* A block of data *
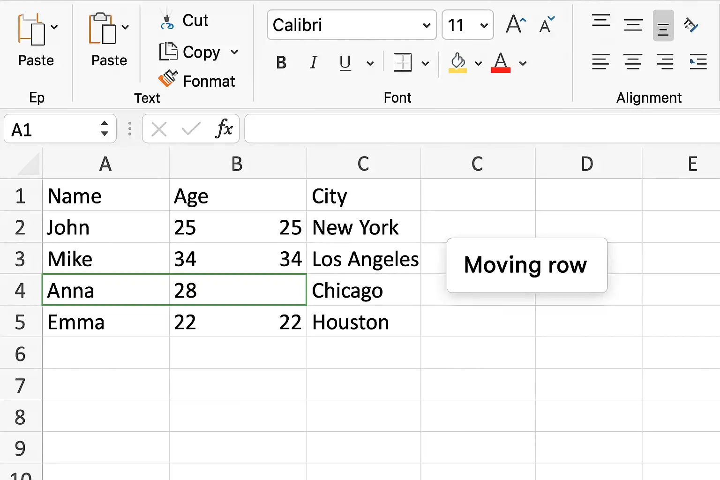Click the insert function fx icon

(x=224, y=128)
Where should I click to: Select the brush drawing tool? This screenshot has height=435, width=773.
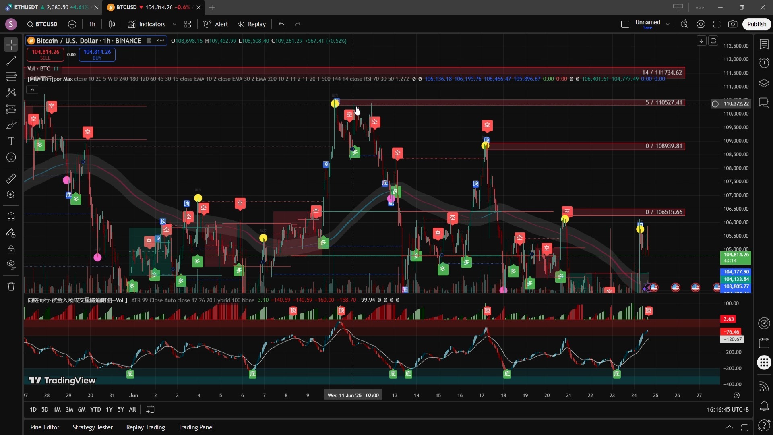point(11,125)
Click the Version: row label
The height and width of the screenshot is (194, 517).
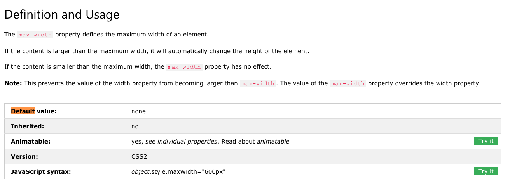click(x=24, y=156)
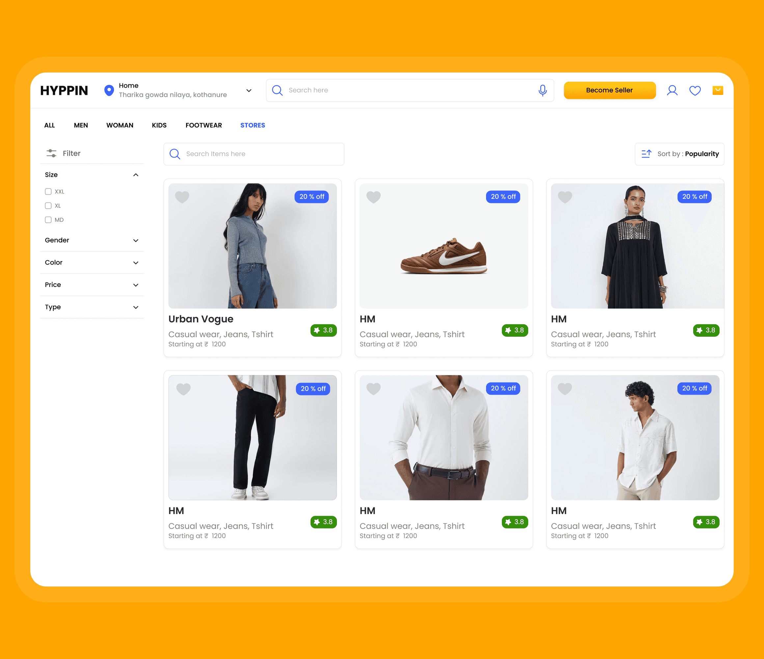This screenshot has width=764, height=659.
Task: Click the Become Seller button
Action: (x=609, y=90)
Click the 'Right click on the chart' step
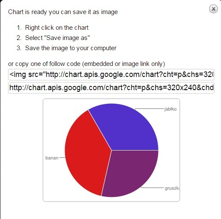 [x=57, y=28]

* Job *
Reproduce the listing above with "row label" switched to "row heading" and everything else unchanged. Omit the pictures.

* Reply to the task *
Click the insert function fx icon

(x=224, y=128)
Where should I click to: Select the brush drawing tool? This screenshot has height=435, width=773.
point(11,125)
Click the Version: row heading
The height and width of the screenshot is (194, 517).
click(x=24, y=156)
This screenshot has width=764, height=659.
Task: Click the Become Seller button
Action: (x=609, y=90)
Click the 'Right click on the chart' step
 [x=57, y=28]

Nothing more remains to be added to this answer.